Every single record below is to be reproduced exactly.

------ SOURCE DATA ------

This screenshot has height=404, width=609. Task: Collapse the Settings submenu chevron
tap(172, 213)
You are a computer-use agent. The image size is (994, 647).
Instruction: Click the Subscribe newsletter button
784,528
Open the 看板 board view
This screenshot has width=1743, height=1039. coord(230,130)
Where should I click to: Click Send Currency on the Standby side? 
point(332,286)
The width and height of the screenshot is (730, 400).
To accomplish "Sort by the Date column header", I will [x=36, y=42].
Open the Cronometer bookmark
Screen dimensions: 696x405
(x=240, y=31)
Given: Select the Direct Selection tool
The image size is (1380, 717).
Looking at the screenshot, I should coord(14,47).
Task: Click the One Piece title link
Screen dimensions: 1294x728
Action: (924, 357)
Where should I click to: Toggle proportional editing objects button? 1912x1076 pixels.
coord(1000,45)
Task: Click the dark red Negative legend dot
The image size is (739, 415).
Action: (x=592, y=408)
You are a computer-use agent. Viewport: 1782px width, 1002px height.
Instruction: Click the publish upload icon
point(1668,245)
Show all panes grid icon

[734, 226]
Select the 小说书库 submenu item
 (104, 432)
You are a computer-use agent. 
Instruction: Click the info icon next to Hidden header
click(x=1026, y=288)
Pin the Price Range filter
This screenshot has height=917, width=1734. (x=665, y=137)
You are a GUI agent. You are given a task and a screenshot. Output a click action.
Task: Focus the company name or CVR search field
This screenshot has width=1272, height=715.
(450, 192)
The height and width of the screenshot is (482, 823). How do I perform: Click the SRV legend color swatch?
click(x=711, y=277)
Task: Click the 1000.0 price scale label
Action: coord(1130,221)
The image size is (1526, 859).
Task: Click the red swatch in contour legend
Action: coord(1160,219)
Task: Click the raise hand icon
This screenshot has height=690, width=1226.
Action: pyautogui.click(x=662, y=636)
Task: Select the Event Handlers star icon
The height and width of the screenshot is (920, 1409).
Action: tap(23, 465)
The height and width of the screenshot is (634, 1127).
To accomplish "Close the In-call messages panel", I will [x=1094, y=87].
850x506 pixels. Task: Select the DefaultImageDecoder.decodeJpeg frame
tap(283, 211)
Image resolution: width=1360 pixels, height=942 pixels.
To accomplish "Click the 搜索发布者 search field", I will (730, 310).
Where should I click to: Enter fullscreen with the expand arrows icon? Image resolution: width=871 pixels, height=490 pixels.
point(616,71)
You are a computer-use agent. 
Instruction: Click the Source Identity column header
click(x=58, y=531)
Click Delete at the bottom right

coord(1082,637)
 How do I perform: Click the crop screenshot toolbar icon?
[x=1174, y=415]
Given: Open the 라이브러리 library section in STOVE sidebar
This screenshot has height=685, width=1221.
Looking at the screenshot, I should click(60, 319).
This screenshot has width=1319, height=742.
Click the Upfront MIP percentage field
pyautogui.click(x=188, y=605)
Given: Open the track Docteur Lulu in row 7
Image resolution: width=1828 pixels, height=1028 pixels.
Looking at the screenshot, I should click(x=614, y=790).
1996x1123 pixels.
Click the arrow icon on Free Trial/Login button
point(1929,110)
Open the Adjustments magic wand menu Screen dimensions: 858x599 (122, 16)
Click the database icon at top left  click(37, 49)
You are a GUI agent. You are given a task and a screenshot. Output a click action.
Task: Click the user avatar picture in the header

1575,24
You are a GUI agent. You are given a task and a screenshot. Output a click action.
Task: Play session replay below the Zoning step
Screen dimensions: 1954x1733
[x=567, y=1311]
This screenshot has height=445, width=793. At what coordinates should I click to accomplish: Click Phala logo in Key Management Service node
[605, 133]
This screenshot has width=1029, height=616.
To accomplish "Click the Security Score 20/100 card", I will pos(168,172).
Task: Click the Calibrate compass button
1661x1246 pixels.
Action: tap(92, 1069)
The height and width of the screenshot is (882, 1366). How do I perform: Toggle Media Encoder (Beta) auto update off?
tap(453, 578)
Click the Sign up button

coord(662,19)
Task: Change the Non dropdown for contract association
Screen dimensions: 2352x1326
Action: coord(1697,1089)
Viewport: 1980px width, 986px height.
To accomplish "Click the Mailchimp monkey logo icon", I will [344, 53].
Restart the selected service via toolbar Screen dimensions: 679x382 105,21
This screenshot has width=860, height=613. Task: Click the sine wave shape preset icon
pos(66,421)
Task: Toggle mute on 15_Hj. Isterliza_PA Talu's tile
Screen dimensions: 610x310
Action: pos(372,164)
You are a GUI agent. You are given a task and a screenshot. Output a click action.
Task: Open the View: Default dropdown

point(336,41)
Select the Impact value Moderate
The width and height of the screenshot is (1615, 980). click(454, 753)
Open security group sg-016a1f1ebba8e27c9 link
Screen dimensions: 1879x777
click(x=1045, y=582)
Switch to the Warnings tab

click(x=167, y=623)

------

▸ ANSWER FOR THE TASK:
This screenshot has height=404, width=609. Task: Collapse the Settings submenu chevron
tap(172, 213)
You are a computer-use agent. The image size is (994, 647).
Instruction: Click the Subscribe newsletter button
784,528
Open the 看板 board view
This screenshot has width=1743, height=1039. coord(230,130)
Where should I click to: Click Send Currency on the Standby side? 
point(332,286)
The width and height of the screenshot is (730, 400).
To accomplish "Sort by the Date column header", I will [x=36, y=42].
Open the Cronometer bookmark
Screen dimensions: 696x405
(x=240, y=31)
Given: Select the Direct Selection tool
The image size is (1380, 717).
Looking at the screenshot, I should coord(14,47).
Task: Click the One Piece title link
Screen dimensions: 1294x728
Action: (924, 357)
Where should I click to: Toggle proportional editing objects button? 1912x1076 pixels.
coord(1000,45)
Task: Click the dark red Negative legend dot
The image size is (739, 415).
Action: (x=592, y=408)
You are a computer-use agent. Viewport: 1782px width, 1002px height.
Instruction: Click the publish upload icon
point(1668,245)
Show all panes grid icon

[734, 226]
Select the 小说书库 submenu item
 (104, 432)
You are a computer-use agent. 
Instruction: Click the info icon next to Hidden header
click(x=1026, y=288)
Pin the Price Range filter
This screenshot has height=917, width=1734. (x=665, y=137)
You are a GUI agent. You are given a task and a screenshot. Output a click action.
Task: Focus the company name or CVR search field
This screenshot has width=1272, height=715.
(450, 192)
The height and width of the screenshot is (482, 823). How do I perform: Click the SRV legend color swatch?
click(x=711, y=277)
Task: Click the 1000.0 price scale label
Action: coord(1130,221)
The image size is (1526, 859).
Task: Click the red swatch in contour legend
Action: coord(1160,219)
Task: Click the raise hand icon
This screenshot has height=690, width=1226.
Action: pyautogui.click(x=662, y=636)
Task: Select the Event Handlers star icon
The height and width of the screenshot is (920, 1409).
Action: tap(23, 465)
The height and width of the screenshot is (634, 1127).
To accomplish "Close the In-call messages panel", I will [x=1094, y=87].
850x506 pixels. Task: Select the DefaultImageDecoder.decodeJpeg frame
tap(283, 211)
Image resolution: width=1360 pixels, height=942 pixels.
To accomplish "Click the 搜索发布者 search field", I will (730, 310).
Where should I click to: Enter fullscreen with the expand arrows icon? Image resolution: width=871 pixels, height=490 pixels.
point(616,71)
You are a computer-use agent. 
Instruction: Click the Source Identity column header
click(x=58, y=531)
Click Delete at the bottom right

coord(1082,637)
 How do I perform: Click the crop screenshot toolbar icon?
[x=1174, y=415]
Given: Open the 라이브러리 library section in STOVE sidebar
This screenshot has height=685, width=1221.
Looking at the screenshot, I should click(60, 319).
This screenshot has width=1319, height=742.
Click the Upfront MIP percentage field
pyautogui.click(x=188, y=605)
Given: Open the track Docteur Lulu in row 7
Image resolution: width=1828 pixels, height=1028 pixels.
Looking at the screenshot, I should click(x=614, y=790).
1996x1123 pixels.
Click the arrow icon on Free Trial/Login button
point(1929,110)
Open the Adjustments magic wand menu Screen dimensions: 858x599 (122, 16)
Click the database icon at top left  click(37, 49)
You are a GUI agent. You are given a task and a screenshot. Output a click action.
Task: Click the user avatar picture in the header

1575,24
You are a GUI agent. You are given a task and a screenshot. Output a click action.
Task: Play session replay below the Zoning step
Screen dimensions: 1954x1733
[x=567, y=1311]
This screenshot has height=445, width=793. At what coordinates should I click to accomplish: Click Phala logo in Key Management Service node
[605, 133]
This screenshot has width=1029, height=616.
To accomplish "Click the Security Score 20/100 card", I will pos(168,172).
Task: Click the Calibrate compass button
1661x1246 pixels.
Action: tap(92, 1069)
The height and width of the screenshot is (882, 1366). How do I perform: Toggle Media Encoder (Beta) auto update off?
tap(453, 578)
Click the Sign up button

coord(662,19)
Task: Change the Non dropdown for contract association
Screen dimensions: 2352x1326
Action: coord(1697,1089)
Viewport: 1980px width, 986px height.
To accomplish "Click the Mailchimp monkey logo icon", I will [344, 53].
Restart the selected service via toolbar Screen dimensions: 679x382 105,21
This screenshot has width=860, height=613. Task: Click the sine wave shape preset icon
pos(66,421)
Task: Toggle mute on 15_Hj. Isterliza_PA Talu's tile
Screen dimensions: 610x310
Action: pos(372,164)
You are a GUI agent. You are given a task and a screenshot. Output a click action.
Task: Open the View: Default dropdown

point(336,41)
Select the Impact value Moderate
The width and height of the screenshot is (1615, 980). click(454, 753)
Open security group sg-016a1f1ebba8e27c9 link
Screen dimensions: 1879x777
click(x=1045, y=582)
Switch to the Warnings tab

click(x=167, y=623)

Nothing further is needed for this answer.